What to work on: The entries below should be transcribed exactly, every one of them.

Extracted material:

________________________________________

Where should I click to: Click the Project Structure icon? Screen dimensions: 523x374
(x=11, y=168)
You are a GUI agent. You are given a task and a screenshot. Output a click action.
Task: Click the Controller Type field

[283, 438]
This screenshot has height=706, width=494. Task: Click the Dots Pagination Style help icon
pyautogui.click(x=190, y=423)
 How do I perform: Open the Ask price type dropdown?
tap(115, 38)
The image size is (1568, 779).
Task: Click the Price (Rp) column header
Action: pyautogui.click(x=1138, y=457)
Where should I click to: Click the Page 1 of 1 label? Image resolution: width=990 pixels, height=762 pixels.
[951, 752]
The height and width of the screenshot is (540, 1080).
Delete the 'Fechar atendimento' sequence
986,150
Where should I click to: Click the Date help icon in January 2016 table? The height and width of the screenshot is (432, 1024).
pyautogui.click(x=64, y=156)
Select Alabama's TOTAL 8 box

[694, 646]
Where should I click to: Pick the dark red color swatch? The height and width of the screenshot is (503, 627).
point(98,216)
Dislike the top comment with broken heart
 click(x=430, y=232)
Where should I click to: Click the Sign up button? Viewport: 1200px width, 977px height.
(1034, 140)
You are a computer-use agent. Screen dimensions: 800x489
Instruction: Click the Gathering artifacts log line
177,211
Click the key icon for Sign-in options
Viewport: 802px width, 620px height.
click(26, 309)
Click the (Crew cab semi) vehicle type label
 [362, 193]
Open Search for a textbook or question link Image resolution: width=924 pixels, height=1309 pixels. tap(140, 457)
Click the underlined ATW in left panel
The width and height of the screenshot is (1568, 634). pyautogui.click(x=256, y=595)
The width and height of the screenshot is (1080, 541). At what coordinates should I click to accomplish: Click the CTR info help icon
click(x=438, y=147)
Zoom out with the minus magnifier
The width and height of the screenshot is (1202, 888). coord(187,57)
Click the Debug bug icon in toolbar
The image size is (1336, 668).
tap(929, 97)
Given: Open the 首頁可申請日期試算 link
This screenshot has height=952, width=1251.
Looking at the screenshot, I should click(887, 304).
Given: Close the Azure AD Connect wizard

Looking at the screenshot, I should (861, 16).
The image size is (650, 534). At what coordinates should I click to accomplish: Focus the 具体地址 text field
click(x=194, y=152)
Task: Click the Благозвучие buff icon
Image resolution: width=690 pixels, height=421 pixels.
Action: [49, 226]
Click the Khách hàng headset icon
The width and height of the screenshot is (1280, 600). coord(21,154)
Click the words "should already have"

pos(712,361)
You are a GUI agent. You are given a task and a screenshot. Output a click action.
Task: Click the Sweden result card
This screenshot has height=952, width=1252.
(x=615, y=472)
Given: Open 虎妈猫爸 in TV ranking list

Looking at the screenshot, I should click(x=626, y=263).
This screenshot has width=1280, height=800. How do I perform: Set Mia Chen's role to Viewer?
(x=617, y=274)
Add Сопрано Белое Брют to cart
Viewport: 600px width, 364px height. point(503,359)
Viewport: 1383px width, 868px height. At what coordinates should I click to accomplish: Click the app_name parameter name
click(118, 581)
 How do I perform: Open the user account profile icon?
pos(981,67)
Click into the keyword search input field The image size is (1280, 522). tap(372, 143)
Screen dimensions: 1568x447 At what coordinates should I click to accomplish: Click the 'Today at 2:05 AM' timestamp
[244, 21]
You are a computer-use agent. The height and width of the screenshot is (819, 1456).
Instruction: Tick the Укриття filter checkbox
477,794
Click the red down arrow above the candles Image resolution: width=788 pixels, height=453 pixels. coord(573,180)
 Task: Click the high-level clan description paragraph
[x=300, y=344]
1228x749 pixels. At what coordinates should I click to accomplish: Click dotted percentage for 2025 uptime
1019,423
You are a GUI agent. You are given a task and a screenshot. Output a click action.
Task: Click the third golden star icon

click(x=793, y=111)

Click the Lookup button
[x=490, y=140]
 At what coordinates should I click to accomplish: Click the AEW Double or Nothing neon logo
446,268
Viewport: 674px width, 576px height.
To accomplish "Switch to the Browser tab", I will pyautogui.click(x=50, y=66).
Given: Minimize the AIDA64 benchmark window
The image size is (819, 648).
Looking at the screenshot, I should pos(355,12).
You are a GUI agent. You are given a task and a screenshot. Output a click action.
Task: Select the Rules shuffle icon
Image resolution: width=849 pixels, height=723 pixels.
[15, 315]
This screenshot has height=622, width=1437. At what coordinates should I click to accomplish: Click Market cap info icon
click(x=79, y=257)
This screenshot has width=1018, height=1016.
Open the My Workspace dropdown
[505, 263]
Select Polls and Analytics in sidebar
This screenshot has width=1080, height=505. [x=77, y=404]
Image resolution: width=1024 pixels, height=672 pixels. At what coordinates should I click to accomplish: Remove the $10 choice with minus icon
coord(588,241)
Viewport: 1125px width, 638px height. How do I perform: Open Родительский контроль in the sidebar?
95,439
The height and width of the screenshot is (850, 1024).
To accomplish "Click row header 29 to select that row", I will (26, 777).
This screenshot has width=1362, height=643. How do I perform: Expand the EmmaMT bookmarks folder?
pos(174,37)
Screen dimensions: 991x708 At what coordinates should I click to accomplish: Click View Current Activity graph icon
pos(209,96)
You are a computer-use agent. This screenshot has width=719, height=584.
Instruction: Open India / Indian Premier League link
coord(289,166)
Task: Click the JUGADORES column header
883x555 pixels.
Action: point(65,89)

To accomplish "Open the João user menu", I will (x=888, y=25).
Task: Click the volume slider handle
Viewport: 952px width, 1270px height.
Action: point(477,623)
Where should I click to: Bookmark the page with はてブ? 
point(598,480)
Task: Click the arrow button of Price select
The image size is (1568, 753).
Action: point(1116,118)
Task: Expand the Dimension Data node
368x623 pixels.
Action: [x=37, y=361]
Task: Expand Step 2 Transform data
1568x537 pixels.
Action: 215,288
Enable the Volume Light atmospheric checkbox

________________________________________

Finished exercise:
Where should I click to: Click the Project Structure icon? Screen dimensions: 523x374
(x=11, y=168)
You are a GUI agent. You are given a task and a screenshot. Output a click action.
Task: Click the Controller Type field

[283, 438]
This screenshot has height=706, width=494. Task: Click the Dots Pagination Style help icon
pyautogui.click(x=190, y=423)
 How do I perform: Open the Ask price type dropdown?
tap(115, 38)
The image size is (1568, 779).
Task: Click the Price (Rp) column header
Action: pyautogui.click(x=1138, y=457)
Where should I click to: Click the Page 1 of 1 label? Image resolution: width=990 pixels, height=762 pixels.
[951, 752]
The height and width of the screenshot is (540, 1080).
Delete the 'Fechar atendimento' sequence
986,150
Where should I click to: Click the Date help icon in January 2016 table? The height and width of the screenshot is (432, 1024).
pyautogui.click(x=64, y=156)
Select Alabama's TOTAL 8 box

[694, 646]
Where should I click to: Pick the dark red color swatch? The height and width of the screenshot is (503, 627).
point(98,216)
Dislike the top comment with broken heart
 click(x=430, y=232)
Where should I click to: Click the Sign up button? Viewport: 1200px width, 977px height.
(1034, 140)
You are a computer-use agent. Screen dimensions: 800x489
Instruction: Click the Gathering artifacts log line
177,211
Click the key icon for Sign-in options
Viewport: 802px width, 620px height.
click(26, 309)
Click the (Crew cab semi) vehicle type label
 [362, 193]
Open Search for a textbook or question link Image resolution: width=924 pixels, height=1309 pixels. tap(140, 457)
Click the underlined ATW in left panel
The width and height of the screenshot is (1568, 634). pyautogui.click(x=256, y=595)
The width and height of the screenshot is (1080, 541). At what coordinates should I click to accomplish: Click the CTR info help icon
click(x=438, y=147)
Zoom out with the minus magnifier
The width and height of the screenshot is (1202, 888). coord(187,57)
Click the Debug bug icon in toolbar
The image size is (1336, 668).
tap(929, 97)
Given: Open the 首頁可申請日期試算 link
This screenshot has height=952, width=1251.
Looking at the screenshot, I should click(887, 304).
Given: Close the Azure AD Connect wizard

Looking at the screenshot, I should (861, 16).
The image size is (650, 534). At what coordinates should I click to accomplish: Focus the 具体地址 text field
click(x=194, y=152)
Task: Click the Благозвучие buff icon
Image resolution: width=690 pixels, height=421 pixels.
Action: [49, 226]
Click the Khách hàng headset icon
The width and height of the screenshot is (1280, 600). coord(21,154)
Click the words "should already have"

pos(712,361)
You are a GUI agent. You are given a task and a screenshot. Output a click action.
Task: Click the Sweden result card
This screenshot has height=952, width=1252.
(x=615, y=472)
Given: Open 虎妈猫爸 in TV ranking list

Looking at the screenshot, I should click(x=626, y=263).
This screenshot has width=1280, height=800. How do I perform: Set Mia Chen's role to Viewer?
(x=617, y=274)
Add Сопрано Белое Брют to cart
Viewport: 600px width, 364px height. point(503,359)
Viewport: 1383px width, 868px height. At what coordinates should I click to accomplish: Click the app_name parameter name
click(118, 581)
 How do I perform: Open the user account profile icon?
pos(981,67)
Click into the keyword search input field The image size is (1280, 522). tap(372, 143)
Screen dimensions: 1568x447 At what coordinates should I click to accomplish: Click the 'Today at 2:05 AM' timestamp
[244, 21]
You are a computer-use agent. The height and width of the screenshot is (819, 1456).
Instruction: Tick the Укриття filter checkbox
477,794
Click the red down arrow above the candles Image resolution: width=788 pixels, height=453 pixels. coord(573,180)
 Task: Click the high-level clan description paragraph
[x=300, y=344]
1228x749 pixels. At what coordinates should I click to accomplish: Click dotted percentage for 2025 uptime
1019,423
You are a GUI agent. You are given a task and a screenshot. Output a click action.
Task: Click the third golden star icon

click(x=793, y=111)

Click the Lookup button
[x=490, y=140]
 At what coordinates should I click to accomplish: Click the AEW Double or Nothing neon logo
446,268
Viewport: 674px width, 576px height.
To accomplish "Switch to the Browser tab", I will pyautogui.click(x=50, y=66).
Given: Minimize the AIDA64 benchmark window
The image size is (819, 648).
Looking at the screenshot, I should pos(355,12).
You are a GUI agent. You are given a task and a screenshot. Output a click action.
Task: Select the Rules shuffle icon
Image resolution: width=849 pixels, height=723 pixels.
[15, 315]
This screenshot has height=622, width=1437. At what coordinates should I click to accomplish: Click Market cap info icon
click(x=79, y=257)
This screenshot has width=1018, height=1016.
Open the My Workspace dropdown
[505, 263]
Select Polls and Analytics in sidebar
This screenshot has width=1080, height=505. [x=77, y=404]
Image resolution: width=1024 pixels, height=672 pixels. At what coordinates should I click to accomplish: Remove the $10 choice with minus icon
coord(588,241)
Viewport: 1125px width, 638px height. How do I perform: Open Родительский контроль in the sidebar?
95,439
The height and width of the screenshot is (850, 1024).
To accomplish "Click row header 29 to select that row", I will (26, 777).
This screenshot has width=1362, height=643. How do I perform: Expand the EmmaMT bookmarks folder?
pos(174,37)
Screen dimensions: 991x708 At what coordinates should I click to accomplish: Click View Current Activity graph icon
pos(209,96)
You are a computer-use agent. This screenshot has width=719, height=584.
Instruction: Open India / Indian Premier League link
coord(289,166)
Task: Click the JUGADORES column header
883x555 pixels.
Action: point(65,89)

To accomplish "Open the João user menu", I will (x=888, y=25).
Task: Click the volume slider handle
Viewport: 952px width, 1270px height.
Action: point(477,623)
Where should I click to: Bookmark the page with はてブ? 
point(598,480)
Task: Click the arrow button of Price select
The image size is (1568, 753).
Action: point(1116,118)
Task: Expand the Dimension Data node
368x623 pixels.
Action: [x=37, y=361]
Task: Expand Step 2 Transform data
1568x537 pixels.
Action: 215,288
Enable the Volume Light atmospheric checkbox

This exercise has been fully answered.